→ **What is required**:
Only the lines from the one that contains "834x698 pixels. At" to the end of the material below are wanted, each duplicated exactly.

/---

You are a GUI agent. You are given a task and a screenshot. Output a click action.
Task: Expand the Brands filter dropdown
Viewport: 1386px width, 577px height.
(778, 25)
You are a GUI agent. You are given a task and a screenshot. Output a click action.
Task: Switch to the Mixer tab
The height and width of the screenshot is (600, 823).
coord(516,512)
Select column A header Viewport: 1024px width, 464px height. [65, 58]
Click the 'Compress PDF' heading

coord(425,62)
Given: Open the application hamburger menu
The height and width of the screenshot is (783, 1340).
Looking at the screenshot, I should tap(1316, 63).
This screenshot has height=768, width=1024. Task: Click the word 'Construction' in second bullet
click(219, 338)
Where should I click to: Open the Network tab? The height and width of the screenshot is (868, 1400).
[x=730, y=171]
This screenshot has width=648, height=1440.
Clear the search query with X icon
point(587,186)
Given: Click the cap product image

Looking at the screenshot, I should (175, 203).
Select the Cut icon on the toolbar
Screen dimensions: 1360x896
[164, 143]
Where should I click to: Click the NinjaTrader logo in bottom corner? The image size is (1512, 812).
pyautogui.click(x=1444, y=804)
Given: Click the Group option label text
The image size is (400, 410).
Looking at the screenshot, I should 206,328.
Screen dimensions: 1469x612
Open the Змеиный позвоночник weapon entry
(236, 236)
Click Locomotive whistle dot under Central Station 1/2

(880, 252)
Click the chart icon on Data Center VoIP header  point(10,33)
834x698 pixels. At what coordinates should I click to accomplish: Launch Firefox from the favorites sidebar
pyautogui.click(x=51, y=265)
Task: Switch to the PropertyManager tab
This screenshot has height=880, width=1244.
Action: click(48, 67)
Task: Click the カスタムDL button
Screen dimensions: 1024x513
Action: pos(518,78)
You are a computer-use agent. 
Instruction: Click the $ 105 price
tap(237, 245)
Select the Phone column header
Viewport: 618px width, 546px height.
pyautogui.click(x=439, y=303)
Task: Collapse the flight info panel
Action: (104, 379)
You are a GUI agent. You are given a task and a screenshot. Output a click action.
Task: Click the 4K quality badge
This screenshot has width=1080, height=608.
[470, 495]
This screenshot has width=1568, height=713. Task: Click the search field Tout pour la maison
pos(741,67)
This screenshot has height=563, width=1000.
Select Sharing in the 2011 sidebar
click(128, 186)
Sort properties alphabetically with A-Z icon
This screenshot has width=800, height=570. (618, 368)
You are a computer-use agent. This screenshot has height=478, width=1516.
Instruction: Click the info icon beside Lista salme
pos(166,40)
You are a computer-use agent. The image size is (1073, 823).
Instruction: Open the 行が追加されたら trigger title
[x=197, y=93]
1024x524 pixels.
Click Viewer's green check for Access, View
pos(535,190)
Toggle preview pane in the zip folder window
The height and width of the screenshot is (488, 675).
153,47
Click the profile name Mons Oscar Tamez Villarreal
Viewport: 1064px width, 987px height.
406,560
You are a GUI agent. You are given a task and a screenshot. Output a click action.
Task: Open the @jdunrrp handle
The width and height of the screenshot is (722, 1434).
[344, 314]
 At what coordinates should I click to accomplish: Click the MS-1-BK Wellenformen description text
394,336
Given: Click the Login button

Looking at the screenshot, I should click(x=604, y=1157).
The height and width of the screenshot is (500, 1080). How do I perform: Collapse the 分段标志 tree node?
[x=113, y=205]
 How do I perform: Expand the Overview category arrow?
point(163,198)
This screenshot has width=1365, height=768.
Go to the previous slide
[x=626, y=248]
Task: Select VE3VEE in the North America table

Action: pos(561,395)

\---

→ **Expected answer**:
834x698 pixels. At what coordinates should I click to accomplish: Launch Firefox from the favorites sidebar
pyautogui.click(x=51, y=265)
Task: Switch to the PropertyManager tab
This screenshot has height=880, width=1244.
Action: click(48, 67)
Task: Click the カスタムDL button
Screen dimensions: 1024x513
Action: pos(518,78)
You are a computer-use agent. 
Instruction: Click the $ 105 price
tap(237, 245)
Select the Phone column header
Viewport: 618px width, 546px height.
pyautogui.click(x=439, y=303)
Task: Collapse the flight info panel
Action: (104, 379)
You are a GUI agent. You are given a task and a screenshot. Output a click action.
Task: Click the 4K quality badge
This screenshot has width=1080, height=608.
[470, 495]
This screenshot has width=1568, height=713. Task: Click the search field Tout pour la maison
pos(741,67)
This screenshot has height=563, width=1000.
Select Sharing in the 2011 sidebar
click(128, 186)
Sort properties alphabetically with A-Z icon
This screenshot has width=800, height=570. (618, 368)
You are a computer-use agent. This screenshot has height=478, width=1516.
Instruction: Click the info icon beside Lista salme
pos(166,40)
You are a computer-use agent. The image size is (1073, 823).
Instruction: Open the 行が追加されたら trigger title
[x=197, y=93]
1024x524 pixels.
Click Viewer's green check for Access, View
pos(535,190)
Toggle preview pane in the zip folder window
The height and width of the screenshot is (488, 675).
153,47
Click the profile name Mons Oscar Tamez Villarreal
Viewport: 1064px width, 987px height.
406,560
You are a GUI agent. You are given a task and a screenshot. Output a click action.
Task: Open the @jdunrrp handle
The width and height of the screenshot is (722, 1434).
[344, 314]
 At what coordinates should I click to accomplish: Click the MS-1-BK Wellenformen description text
394,336
Given: Click the Login button

Looking at the screenshot, I should click(x=604, y=1157).
The height and width of the screenshot is (500, 1080). How do I perform: Collapse the 分段标志 tree node?
[x=113, y=205]
 How do I perform: Expand the Overview category arrow?
point(163,198)
This screenshot has width=1365, height=768.
Go to the previous slide
[x=626, y=248]
Task: Select VE3VEE in the North America table

Action: pos(561,395)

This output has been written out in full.